26/06/2018 Questions juridiques et droits de l'homme
Pieter Omtzigt (Pays-Bas, PPE/DC), qui prépare un rapport pour l'Assemblée parlementaire du Conseil de l'Europe (APCE) sur l'enquête sur l'assassinat de Daphne Caruana Galizia et l'Etat de droit à Malte, a été autorisé par la Commission des affaires juridiques de l'APCE à recevoir des informations de sources anonymes et à protéger l'identité de toute personne qui fournit de telles informations.
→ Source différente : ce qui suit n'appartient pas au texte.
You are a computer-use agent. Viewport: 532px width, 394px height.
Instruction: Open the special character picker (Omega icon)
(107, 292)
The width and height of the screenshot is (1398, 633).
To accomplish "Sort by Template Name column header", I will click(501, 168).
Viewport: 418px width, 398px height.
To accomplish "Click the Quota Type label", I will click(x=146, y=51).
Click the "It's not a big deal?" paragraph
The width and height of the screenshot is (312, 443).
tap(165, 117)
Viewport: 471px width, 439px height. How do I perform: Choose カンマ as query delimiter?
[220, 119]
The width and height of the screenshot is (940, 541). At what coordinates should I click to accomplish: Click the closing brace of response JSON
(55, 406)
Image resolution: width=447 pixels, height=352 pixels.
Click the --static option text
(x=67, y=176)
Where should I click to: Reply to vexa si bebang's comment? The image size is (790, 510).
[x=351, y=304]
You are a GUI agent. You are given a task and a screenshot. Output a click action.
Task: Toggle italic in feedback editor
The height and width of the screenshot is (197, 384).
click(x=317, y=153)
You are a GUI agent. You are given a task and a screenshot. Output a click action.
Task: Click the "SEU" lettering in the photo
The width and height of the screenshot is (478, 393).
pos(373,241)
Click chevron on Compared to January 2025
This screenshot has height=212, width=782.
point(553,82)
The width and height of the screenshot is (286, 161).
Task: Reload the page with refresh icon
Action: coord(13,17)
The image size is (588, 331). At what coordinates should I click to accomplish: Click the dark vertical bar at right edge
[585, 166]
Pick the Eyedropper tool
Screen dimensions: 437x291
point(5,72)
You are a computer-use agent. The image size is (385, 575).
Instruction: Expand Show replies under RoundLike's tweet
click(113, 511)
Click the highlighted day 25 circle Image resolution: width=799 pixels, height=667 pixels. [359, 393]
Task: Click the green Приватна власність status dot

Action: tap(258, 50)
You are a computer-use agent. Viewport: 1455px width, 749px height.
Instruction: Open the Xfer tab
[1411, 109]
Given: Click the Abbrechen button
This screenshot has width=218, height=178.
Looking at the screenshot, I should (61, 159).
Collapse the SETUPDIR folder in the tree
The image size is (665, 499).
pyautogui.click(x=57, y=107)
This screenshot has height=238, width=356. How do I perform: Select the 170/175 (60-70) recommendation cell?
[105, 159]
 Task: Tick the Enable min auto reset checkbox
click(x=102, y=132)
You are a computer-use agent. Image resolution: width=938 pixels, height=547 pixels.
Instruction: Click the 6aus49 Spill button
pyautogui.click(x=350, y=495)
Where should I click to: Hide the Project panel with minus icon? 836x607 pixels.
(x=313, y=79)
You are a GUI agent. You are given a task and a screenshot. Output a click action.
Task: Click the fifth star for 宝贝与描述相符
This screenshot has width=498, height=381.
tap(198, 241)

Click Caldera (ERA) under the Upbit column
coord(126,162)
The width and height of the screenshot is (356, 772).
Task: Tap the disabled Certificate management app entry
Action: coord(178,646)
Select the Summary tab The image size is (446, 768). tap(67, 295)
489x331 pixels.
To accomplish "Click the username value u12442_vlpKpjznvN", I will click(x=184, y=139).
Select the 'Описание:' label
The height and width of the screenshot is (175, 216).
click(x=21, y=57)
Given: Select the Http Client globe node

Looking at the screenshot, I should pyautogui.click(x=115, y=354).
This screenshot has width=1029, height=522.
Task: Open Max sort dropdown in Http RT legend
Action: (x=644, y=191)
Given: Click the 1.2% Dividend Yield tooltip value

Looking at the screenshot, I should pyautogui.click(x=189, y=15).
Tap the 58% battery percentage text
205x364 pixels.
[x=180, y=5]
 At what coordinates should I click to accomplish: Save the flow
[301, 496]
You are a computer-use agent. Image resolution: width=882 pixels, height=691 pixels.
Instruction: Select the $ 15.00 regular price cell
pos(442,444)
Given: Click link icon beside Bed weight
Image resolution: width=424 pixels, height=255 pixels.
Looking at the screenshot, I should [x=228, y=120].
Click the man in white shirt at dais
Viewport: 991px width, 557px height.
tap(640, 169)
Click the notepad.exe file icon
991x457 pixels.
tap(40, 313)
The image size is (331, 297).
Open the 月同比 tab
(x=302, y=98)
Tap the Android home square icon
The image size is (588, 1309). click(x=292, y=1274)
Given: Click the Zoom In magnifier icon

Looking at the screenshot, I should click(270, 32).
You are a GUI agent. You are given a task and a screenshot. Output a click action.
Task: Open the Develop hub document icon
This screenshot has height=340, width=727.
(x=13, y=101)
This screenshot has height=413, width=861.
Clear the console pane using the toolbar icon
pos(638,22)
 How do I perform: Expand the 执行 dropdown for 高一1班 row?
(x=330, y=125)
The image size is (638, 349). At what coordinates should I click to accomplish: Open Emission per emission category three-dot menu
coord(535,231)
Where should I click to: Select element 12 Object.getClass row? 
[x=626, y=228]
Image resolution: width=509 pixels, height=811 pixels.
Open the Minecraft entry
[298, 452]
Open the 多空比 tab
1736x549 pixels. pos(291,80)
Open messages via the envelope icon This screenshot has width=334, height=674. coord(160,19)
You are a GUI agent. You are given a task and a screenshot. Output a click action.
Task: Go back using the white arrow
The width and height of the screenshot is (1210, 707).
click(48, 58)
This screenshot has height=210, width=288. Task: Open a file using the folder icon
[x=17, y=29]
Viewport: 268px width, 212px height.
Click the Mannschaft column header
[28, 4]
Dans une note introductive, déclassifiée par la commission hier, le rapporteur a déclaré qu'un aperçu préliminaire de l'affaire soulevait « de nombreuses préoccupations en ce qui concerne l'État de droit à Malte, les progrès de l'enquête sur le meurtre, et l'attitude de certains hauts responsables ».
Il a déclaré qu'il procéderait à la rédaction de son rapport sur la base de trois hypothèses de travail :
- que le meurtre a été « préparé et prémédité de longue date » ;
- que les personnes responsables de la mort de Caruana Galizia « étaient motivées par ses investigations » ;
- que « les trois suspects arrêtés agissaient très probablement sur ordre ».
M. Omtzigt a ajouté « qu’il n’y a pas réellement d’éléments qui portent à croire que les trois suspects aient le moindre motif personnel de tuer la journaliste, puisqu’ils n’avaient pas fait l’objet de ses investigations » ; « il en découle que la responsabilité ultime de son assassinat revient à une ou plusieurs personnes ».
Le rapporteur a indiqué qu'il avait l'intention d'organiser une audition pour entendre « directement des experts de différents domaines » au sujet de l'enquête et du meurtre, ainsi que de se rendre à Malte pour parler aux autorités et à d'autres interlocuteurs concernés.